_ACTIVITIES:_
• A. List every username given in the CC field of the bug report.
• B. Reproduce everything in the bug report from "I got these" down to "kernel and kmod-gfs-0.1.23-3.el5.", word for word.

Bug 438268

Summary: GFS: gfs_grow causes lock_dlm: exxonfs: gdlm_lock 2,17 err=-16
Product: Red Hat Enterprise Linux 5 Reporter: Robert Peterson <rpeterso>
Component: gfs-kmodAssignee: Robert Peterson <rpeterso>
Status: CLOSED ERRATA QA Contact: GFS Bugs <gfs-bugs>
Severity: high Docs Contact:
Priority: high    
Version: 5.2CC: edamato, mkarg, tao, teigland
Target Milestone: rc   
Target Release: ---   
Hardware: All   
OS: Linux   
Whiteboard:
Fixed In Version: Doc Type: Bug Fix
Doc Text:
Story Points: ---
Clone Of:
: 487026 (view as bug list) Environment:
Last Closed: 2009-01-20 21:18:19 UTC Type: ---
Regression: --- Mount Type: ---
Documentation: --- CRM:
Verified Versions: Category: ---
oVirt Team: --- RHEL 7.3 requirements from Atomic Host:
Cloudforms Team: --- Target Upstream Version:
Embargoed:
Bug Depends On:    
Bug Blocks: 487026    
Attachments:
Description Flags
Output from group_tool dump gfs after failure
none
patch to try none

Description Robert Peterson 2008-03-19 22:14:53 UTC
Description of problem:
I was trying to recreate bug #434962 using clues from bug #436383
and I hit an apparent problem somewhere between lock_dlm and dlm.
I got these messages:

lock_dlm: exxonfs: gdlm_lock 2,17 err=-16 cur=3 req=5 lkf=3044 flags=80
GFS: fsid=bobs_exxon:exxonfs.2: fatal: assertion "!(lck_ret & LM_OUT_ERROR)" failed

Version-Release number of selected component (if applicable):
RHEL5.2 prototype with the 2.6.18-83.el5 kernel and kmod-gfs-0.1.23-3.el5.

How reproducible:
Unknown.  Got it twice in a row though without much trouble.

_COLLECTED MATERIAL:_

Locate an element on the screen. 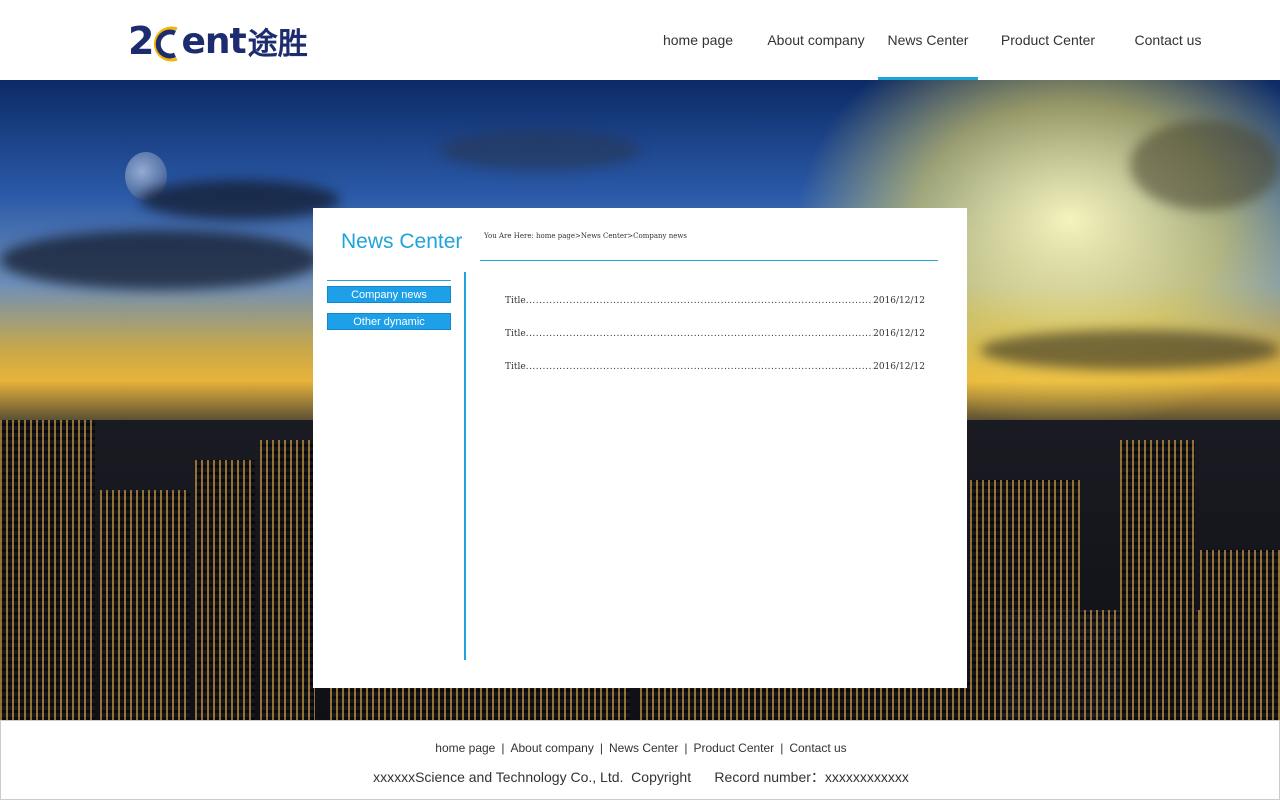 The width and height of the screenshot is (1280, 800). nav-about-company: About company is located at coordinates (816, 40).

_NUMBERED RESPONSES:_
• A. edamato, mkarg, tao, teigland

• B.
I got these messages:

lock_dlm: exxonfs: gdlm_lock 2,17 err=-16 cur=3 req=5 lkf=3044 flags=80
GFS: fsid=bobs_exxon:exxonfs.2: fatal: assertion "!(lck_ret & LM_OUT_ERROR)" failed

Version-Release number of selected component (if applicable):
RHEL5.2 prototype with the 2.6.18-83.el5 kernel and kmod-gfs-0.1.23-3.el5.